# Extracted records:

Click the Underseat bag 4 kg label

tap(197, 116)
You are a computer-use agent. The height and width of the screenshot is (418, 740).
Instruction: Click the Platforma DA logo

==

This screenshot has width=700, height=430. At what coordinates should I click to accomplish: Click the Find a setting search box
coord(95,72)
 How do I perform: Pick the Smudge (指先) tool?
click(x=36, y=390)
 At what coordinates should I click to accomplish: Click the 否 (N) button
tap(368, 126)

# Required work:
Of the lines above, output exactly those from the line bearing "You are a computer-use" through the line bearing "Instruction: Click the Platforma DA logo", inclusive.

# Result of the task:
You are a computer-use agent. The height and width of the screenshot is (418, 740).
Instruction: Click the Platforma DA logo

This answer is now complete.